Abstract: |
We consider a regulator aiming to encourage sustainable behavior among agents, including individuals and businesses. Individuals face choices regarding goods, food, services, and mobility, while businesses make decisions on production modes, internal organization, and more. However, agents’ selfish utility-maximizing choices often conflict with sustainability. To promote sustainable choices, the regulator can use tailored "measures", such as incentives, subsidies, prices, taxes, or bans. Personalized policies adjust these measures to each agent’s needs and preferences [1].
To implement a personalized policy, the regulator must learn agents’ preferences by observing their past choices. Proposed personalized policies rely on the classic discrete choice modeling assumption that agents are rational and honest, always maximizing their utility. However, this assumption does not hold for personalized policies, where agents may behave deceptively to hide their true preferences and manipulate the regulator to obtain a “deception premium,” i.e., a more favorable measure than they deserve.
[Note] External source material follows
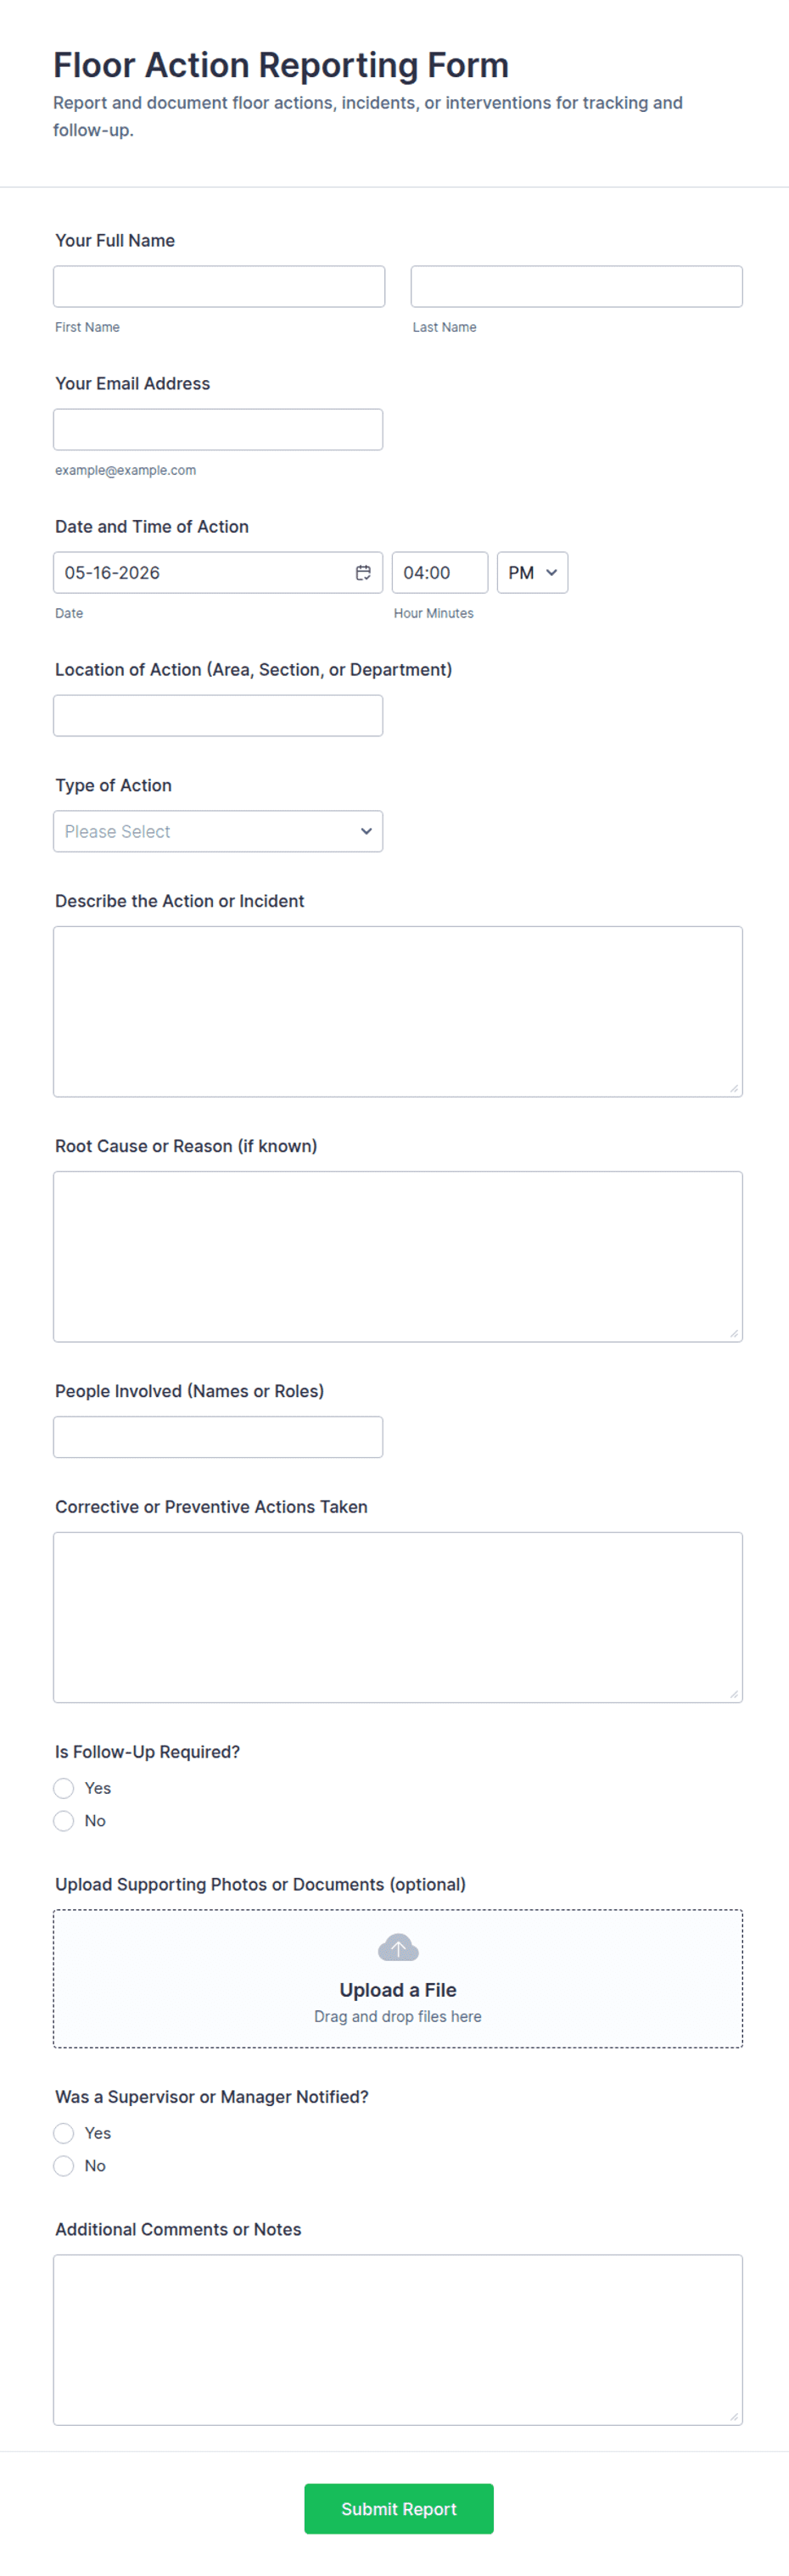Select the Location of Action input
The width and height of the screenshot is (789, 2576).
click(x=218, y=715)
Recent literature models deceptive behavior as follows: a deceptive user "selects a simulated utility" different from their true one and makes decisions to maximize it to mislead the regulator [2]. The standard assumption is that the regulator immediately knows the user’s simulated utility and provides measures accordingly. However, this assumption is overly pessimistic, as it makes misleading the regulator too easy.
In this paper, we adopt a more realistic assumption that the regulator learns the user’s utility from their observed choices. Therefore, to mislead the regulator, the user must consistently act in line with the simulated utility, sacrificing the maximization of their true utility. This results in a cost of deception, i.e., the loss from not maximizing their true utility. It remains unclear when this cost is lower than the deception premium.
Our overarching aim is to analyze and enhance the robustness of personalized incentive policies for deceptive agents. While regulators can prevent any deception by withholding incentives, this approach does not shift users' behavior toward sustainable choices and thus will not improve social welfare. On the other extreme, excessive incentives may encourage users' deceptive behavior. Hence, the question we raise is, "What is the optimal level of incentive that maximizes social welfare, along with the corresponding level of deception, if any?"
To tackle this question, we formalize the setting in a game-theoretical framework as a leader-follower game. We model the regulator's process of learning users' preferences as a Markov Chain and users' sequential decision-making as a Markov Decision Process. This formulation allows us to characterize optimal user strategies, i.e., the sequence of choices and the level of incentive below which deceptive behavior is discouraged. These characterizations can inform the design of incentive policies that limit deceptive behavior to ensure social welfare improvement.
References
[1] Y. Xie, R. Seshadri, Y. Zhang, A. Akinepally, M. E. Ben-Akiva, Real-time personalized tolling for managed lanes, Transportation Research Part C: Emerging Technologies 163 (2024) 104629.
[2] Q. Dawkins, M. Han, H. Xu, The limits of optimal pricing in the dark, Advances in Neural Information Processing Systems 34 (2021) 26649–26660. |